WHAT YOU NEED TO DO:
Please rewrite every line of the entries below with "pixels" replaced by "px" and everything else unchanged. Leave the pictures out of your answer.

*****

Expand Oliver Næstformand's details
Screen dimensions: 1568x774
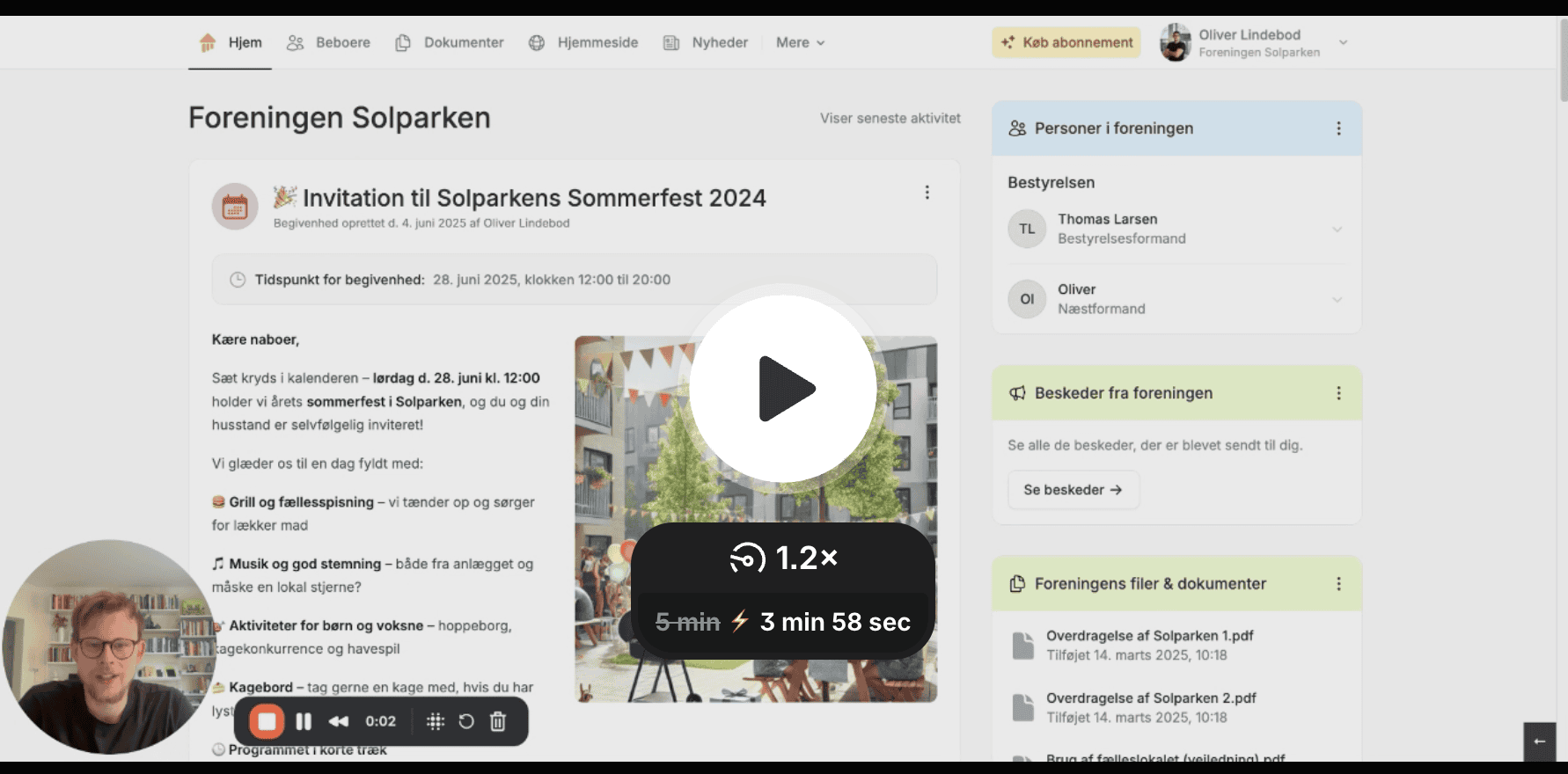[x=1336, y=300]
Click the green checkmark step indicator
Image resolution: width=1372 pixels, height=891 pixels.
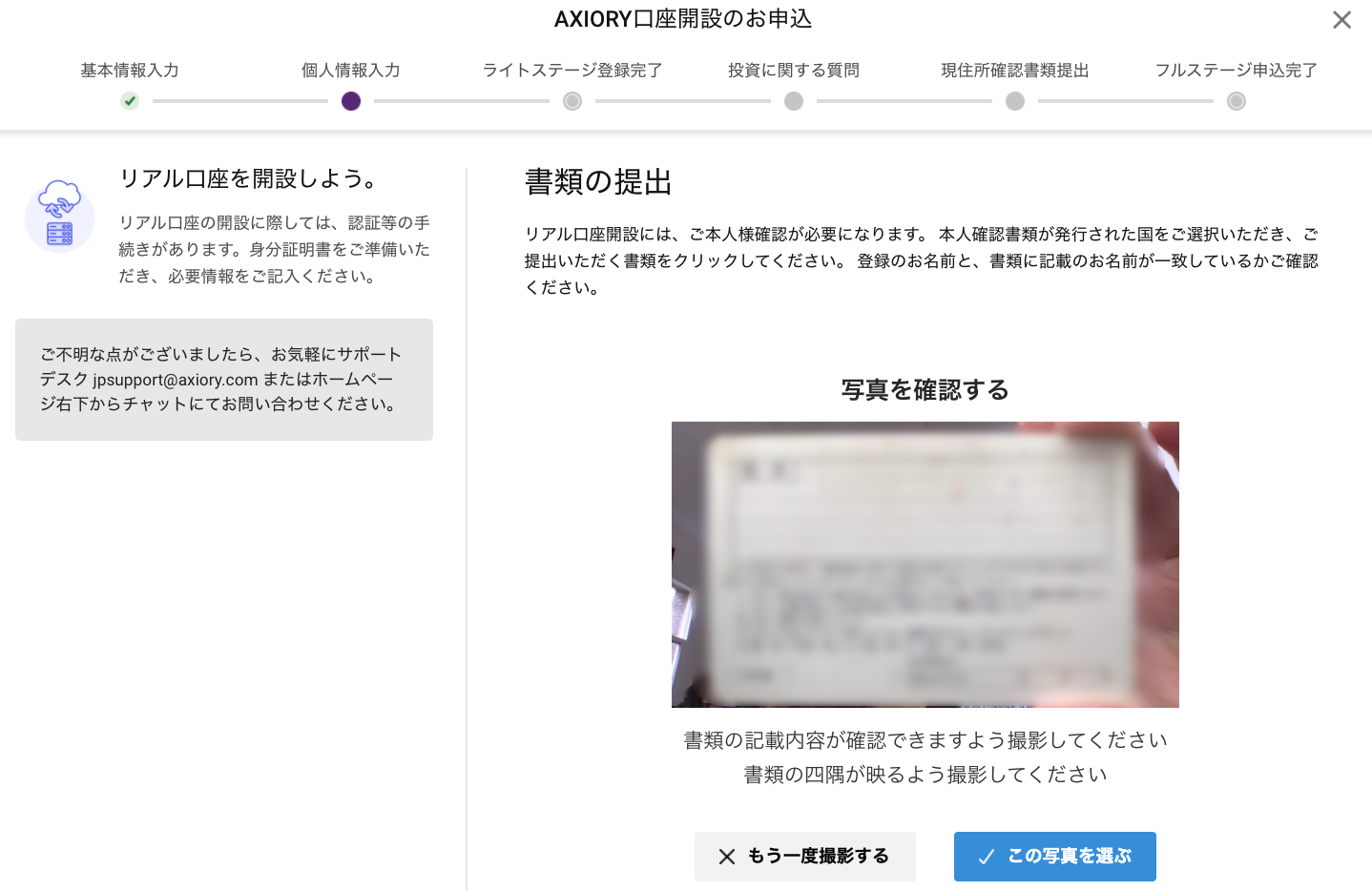click(130, 101)
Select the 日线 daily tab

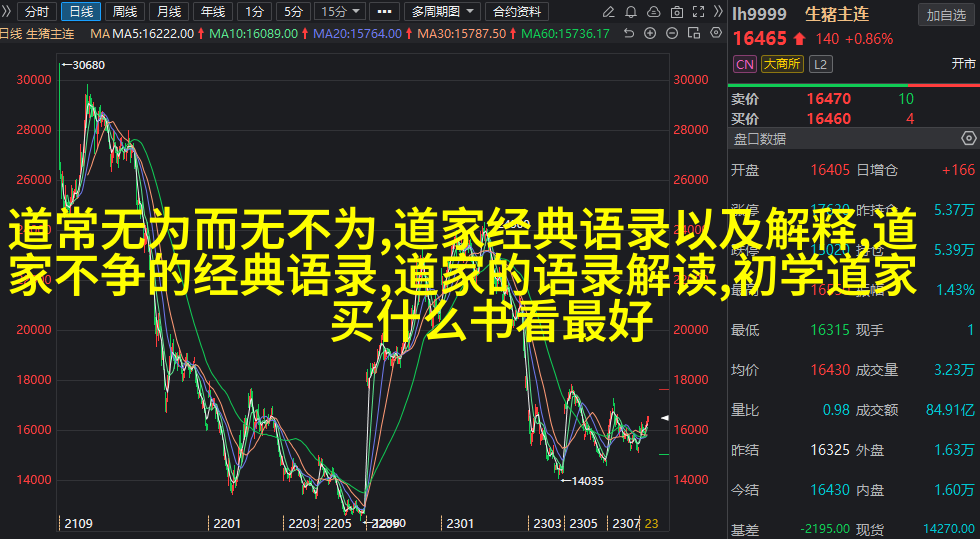click(80, 12)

*****

SOLUTION TO THE EXERCISE:
Expand Oliver Næstformand's details
Screen dimensions: 1568x774
[x=1336, y=300]
Click the green checkmark step indicator
Image resolution: width=1372 px, height=891 px.
click(130, 101)
Select the 日线 daily tab

click(80, 12)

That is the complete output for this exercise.